**WHAT YOU HAVE TO DO:** Scan the entries that follow and copy out every line containing "dialog".

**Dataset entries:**

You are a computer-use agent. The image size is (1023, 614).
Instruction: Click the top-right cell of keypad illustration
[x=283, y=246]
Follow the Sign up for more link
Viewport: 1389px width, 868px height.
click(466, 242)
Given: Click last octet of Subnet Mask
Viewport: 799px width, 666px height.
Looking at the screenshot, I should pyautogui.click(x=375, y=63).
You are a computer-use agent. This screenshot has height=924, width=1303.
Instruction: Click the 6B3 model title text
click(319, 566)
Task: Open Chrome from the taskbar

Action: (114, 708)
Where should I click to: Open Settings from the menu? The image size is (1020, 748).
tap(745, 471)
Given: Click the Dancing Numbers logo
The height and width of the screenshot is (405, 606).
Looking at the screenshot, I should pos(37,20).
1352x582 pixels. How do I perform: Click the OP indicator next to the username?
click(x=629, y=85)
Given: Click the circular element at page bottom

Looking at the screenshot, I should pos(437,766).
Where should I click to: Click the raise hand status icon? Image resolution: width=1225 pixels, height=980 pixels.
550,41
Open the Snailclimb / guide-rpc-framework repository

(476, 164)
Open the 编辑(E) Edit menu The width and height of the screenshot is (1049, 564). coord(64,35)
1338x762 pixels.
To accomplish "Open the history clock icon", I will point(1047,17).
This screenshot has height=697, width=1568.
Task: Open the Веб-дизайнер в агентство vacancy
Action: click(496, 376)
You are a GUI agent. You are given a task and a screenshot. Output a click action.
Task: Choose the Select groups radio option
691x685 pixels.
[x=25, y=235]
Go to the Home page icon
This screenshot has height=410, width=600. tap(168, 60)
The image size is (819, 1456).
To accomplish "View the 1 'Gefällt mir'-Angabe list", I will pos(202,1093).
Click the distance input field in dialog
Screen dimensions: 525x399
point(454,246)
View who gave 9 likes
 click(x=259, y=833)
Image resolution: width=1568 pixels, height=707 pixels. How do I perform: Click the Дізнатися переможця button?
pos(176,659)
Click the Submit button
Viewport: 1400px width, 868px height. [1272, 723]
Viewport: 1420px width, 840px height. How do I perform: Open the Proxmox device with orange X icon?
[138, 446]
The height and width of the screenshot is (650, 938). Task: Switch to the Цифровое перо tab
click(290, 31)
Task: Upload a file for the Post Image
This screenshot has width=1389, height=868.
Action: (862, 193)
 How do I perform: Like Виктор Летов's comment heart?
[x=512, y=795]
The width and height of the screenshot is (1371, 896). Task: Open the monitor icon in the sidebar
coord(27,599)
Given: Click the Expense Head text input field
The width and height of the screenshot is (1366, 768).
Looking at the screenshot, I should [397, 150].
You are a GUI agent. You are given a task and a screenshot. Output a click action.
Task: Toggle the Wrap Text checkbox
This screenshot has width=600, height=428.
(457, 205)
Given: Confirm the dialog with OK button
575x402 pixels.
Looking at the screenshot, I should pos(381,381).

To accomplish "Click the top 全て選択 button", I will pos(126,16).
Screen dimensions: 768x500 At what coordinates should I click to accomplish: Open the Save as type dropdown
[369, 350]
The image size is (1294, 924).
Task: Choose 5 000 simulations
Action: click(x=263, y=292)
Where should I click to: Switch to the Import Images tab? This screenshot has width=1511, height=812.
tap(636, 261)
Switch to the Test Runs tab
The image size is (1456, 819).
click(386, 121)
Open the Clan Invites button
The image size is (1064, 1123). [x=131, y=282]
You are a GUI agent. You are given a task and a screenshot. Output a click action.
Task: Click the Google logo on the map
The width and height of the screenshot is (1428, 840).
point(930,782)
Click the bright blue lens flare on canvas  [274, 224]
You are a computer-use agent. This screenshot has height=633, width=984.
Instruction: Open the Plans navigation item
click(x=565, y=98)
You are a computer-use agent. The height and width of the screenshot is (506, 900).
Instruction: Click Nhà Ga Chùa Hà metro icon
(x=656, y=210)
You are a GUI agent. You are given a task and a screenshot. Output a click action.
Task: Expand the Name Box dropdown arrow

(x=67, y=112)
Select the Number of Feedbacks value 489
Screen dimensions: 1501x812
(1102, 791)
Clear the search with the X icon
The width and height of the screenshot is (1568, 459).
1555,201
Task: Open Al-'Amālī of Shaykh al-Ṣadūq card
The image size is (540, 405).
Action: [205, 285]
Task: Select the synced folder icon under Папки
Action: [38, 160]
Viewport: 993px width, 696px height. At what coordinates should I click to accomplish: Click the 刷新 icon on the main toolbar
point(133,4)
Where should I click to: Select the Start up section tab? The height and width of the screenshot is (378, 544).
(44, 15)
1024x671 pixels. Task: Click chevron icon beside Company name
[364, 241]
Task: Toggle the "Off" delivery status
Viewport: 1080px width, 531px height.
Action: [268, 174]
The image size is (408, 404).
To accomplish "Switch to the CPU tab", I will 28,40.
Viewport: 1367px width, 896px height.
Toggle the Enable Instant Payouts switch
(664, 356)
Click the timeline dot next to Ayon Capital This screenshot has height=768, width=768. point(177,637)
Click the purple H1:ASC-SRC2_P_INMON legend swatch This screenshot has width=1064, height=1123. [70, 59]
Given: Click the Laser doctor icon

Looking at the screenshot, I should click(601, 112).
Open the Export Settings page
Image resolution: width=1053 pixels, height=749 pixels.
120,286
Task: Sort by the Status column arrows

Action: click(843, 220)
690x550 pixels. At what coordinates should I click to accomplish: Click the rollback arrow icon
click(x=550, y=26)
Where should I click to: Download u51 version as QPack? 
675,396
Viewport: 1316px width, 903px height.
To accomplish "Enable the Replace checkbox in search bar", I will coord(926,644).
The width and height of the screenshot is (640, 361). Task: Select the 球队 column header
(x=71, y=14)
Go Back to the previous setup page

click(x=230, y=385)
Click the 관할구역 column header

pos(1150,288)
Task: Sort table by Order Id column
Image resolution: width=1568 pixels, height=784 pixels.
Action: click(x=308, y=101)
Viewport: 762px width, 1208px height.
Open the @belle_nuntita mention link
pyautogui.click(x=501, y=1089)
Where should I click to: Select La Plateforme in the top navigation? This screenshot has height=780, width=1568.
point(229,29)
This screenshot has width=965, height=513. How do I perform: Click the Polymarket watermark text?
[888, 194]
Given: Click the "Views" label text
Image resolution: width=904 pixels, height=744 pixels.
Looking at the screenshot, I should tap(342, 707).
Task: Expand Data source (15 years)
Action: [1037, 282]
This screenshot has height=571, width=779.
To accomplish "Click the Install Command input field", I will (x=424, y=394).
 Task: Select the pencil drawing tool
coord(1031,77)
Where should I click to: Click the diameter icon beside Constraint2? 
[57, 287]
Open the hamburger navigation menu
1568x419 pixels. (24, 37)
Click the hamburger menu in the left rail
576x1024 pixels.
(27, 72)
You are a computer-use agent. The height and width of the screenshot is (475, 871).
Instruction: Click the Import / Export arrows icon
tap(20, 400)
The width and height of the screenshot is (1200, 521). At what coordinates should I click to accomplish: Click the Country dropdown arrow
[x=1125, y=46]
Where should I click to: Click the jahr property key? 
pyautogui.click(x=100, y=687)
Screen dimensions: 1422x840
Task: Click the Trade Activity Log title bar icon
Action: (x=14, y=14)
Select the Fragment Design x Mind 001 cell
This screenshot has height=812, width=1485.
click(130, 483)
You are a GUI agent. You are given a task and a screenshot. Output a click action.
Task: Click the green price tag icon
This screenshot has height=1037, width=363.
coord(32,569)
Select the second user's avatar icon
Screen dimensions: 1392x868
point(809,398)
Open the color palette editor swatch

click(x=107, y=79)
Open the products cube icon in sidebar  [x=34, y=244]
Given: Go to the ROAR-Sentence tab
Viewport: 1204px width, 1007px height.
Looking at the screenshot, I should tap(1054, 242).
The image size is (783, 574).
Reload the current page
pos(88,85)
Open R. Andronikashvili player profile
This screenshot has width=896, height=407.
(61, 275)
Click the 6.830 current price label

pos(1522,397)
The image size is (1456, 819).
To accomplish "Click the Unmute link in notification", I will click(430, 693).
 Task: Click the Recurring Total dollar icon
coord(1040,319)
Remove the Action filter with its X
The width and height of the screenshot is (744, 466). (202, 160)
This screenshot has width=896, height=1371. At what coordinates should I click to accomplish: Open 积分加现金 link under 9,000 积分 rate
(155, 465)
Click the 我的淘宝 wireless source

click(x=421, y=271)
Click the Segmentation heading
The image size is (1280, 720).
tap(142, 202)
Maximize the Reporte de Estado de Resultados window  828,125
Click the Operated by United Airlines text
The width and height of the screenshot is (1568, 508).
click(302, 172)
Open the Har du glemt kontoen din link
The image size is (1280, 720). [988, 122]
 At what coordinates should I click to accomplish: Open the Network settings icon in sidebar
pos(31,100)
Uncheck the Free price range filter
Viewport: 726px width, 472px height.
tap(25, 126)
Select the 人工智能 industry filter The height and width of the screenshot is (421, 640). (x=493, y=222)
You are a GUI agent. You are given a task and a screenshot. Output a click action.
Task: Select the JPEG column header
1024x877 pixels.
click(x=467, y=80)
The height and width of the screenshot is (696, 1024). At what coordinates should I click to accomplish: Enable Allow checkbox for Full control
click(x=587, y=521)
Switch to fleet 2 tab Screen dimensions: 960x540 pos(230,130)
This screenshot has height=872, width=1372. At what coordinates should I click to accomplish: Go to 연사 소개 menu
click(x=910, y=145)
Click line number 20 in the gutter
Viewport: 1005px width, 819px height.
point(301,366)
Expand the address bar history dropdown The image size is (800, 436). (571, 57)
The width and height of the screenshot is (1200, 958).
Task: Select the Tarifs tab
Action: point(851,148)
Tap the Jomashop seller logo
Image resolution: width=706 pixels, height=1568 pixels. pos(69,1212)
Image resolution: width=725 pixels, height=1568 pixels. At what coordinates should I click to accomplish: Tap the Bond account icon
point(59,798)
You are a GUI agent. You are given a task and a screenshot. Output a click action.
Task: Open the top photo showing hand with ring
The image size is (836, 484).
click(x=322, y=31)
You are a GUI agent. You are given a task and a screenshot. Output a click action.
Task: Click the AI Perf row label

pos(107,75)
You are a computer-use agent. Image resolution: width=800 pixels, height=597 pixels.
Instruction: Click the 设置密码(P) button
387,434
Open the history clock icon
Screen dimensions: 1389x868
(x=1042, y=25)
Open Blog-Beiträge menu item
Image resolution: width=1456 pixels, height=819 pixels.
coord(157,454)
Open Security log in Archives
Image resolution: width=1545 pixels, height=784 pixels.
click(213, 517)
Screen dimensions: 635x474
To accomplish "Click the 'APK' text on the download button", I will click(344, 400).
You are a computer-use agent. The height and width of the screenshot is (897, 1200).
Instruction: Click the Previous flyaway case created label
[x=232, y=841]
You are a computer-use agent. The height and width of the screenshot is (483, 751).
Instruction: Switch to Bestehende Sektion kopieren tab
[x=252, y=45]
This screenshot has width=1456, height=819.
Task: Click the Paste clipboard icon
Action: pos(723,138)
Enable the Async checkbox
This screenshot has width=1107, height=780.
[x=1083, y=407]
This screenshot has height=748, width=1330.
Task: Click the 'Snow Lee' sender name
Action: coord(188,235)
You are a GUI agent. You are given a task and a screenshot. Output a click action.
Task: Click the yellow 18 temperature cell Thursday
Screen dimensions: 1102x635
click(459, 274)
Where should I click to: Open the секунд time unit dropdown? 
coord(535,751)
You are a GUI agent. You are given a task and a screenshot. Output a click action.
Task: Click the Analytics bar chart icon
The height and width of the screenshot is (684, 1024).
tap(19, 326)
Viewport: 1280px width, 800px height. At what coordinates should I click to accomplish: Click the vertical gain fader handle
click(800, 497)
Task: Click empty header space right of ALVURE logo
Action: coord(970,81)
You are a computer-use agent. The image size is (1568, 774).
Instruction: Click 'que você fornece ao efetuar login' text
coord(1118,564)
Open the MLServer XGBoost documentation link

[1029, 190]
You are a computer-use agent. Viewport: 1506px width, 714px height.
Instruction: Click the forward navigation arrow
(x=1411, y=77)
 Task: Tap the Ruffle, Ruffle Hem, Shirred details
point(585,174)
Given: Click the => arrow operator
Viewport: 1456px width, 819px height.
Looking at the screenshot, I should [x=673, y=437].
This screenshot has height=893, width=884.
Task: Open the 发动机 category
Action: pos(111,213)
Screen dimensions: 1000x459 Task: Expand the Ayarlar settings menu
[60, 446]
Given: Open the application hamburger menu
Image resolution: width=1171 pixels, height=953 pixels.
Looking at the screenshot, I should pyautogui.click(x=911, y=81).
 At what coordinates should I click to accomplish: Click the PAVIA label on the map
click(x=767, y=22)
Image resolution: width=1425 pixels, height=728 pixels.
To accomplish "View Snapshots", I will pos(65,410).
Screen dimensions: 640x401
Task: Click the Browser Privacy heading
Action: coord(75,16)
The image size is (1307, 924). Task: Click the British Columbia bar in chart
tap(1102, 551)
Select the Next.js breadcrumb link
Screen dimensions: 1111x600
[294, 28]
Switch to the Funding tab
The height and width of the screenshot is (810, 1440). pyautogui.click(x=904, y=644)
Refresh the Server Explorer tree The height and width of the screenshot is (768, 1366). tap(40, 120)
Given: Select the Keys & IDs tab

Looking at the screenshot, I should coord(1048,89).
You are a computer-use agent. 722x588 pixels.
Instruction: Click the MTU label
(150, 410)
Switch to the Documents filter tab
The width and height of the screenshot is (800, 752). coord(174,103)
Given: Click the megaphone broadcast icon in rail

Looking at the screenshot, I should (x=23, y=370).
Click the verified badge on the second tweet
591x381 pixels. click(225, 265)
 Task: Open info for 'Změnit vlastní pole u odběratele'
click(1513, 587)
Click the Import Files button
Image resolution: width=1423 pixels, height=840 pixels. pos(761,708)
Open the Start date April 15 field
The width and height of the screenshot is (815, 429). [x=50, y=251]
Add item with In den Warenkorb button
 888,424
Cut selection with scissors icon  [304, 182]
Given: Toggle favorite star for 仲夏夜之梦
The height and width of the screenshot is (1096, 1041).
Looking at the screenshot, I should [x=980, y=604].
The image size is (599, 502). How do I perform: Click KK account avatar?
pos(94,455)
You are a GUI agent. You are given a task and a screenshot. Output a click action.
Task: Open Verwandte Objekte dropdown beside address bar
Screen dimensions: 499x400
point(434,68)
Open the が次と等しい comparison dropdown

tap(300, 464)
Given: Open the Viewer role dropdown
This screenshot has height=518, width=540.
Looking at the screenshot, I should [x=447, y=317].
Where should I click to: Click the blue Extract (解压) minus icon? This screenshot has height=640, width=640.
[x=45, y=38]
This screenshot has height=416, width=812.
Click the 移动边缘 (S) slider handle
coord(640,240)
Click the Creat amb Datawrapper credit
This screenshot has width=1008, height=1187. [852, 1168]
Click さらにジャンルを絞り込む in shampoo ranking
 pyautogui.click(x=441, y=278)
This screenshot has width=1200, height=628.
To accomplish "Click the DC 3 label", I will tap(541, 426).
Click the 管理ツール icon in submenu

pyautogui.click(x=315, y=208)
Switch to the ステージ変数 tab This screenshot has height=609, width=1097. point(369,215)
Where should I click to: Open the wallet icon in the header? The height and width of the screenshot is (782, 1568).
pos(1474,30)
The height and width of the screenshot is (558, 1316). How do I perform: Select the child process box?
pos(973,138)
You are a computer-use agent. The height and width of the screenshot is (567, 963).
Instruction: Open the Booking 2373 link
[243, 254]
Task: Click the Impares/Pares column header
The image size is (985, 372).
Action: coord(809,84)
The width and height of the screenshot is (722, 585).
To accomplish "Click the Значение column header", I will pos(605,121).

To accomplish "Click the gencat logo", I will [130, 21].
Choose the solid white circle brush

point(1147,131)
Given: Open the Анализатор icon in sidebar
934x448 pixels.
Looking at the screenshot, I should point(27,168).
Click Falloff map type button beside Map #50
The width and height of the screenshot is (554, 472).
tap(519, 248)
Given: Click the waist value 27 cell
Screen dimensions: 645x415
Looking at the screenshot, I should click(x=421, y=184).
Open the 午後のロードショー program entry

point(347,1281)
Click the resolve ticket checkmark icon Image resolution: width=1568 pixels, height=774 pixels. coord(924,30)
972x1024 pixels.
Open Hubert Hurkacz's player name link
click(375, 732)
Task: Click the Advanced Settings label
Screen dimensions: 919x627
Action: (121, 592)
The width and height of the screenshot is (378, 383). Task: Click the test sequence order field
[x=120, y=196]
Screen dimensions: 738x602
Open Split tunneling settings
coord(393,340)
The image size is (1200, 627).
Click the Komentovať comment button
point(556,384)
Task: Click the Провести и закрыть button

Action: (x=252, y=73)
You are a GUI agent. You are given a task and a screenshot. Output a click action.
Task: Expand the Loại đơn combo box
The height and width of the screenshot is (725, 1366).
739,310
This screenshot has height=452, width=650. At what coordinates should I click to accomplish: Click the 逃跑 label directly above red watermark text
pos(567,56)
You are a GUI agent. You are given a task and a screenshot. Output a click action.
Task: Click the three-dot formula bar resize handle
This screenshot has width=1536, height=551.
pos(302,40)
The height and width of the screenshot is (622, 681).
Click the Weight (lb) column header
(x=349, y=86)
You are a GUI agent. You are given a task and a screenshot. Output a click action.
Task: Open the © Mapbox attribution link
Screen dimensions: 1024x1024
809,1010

**RESULT BELOW:**
Click the distance input field in dialog
Given: Confirm the dialog with OK button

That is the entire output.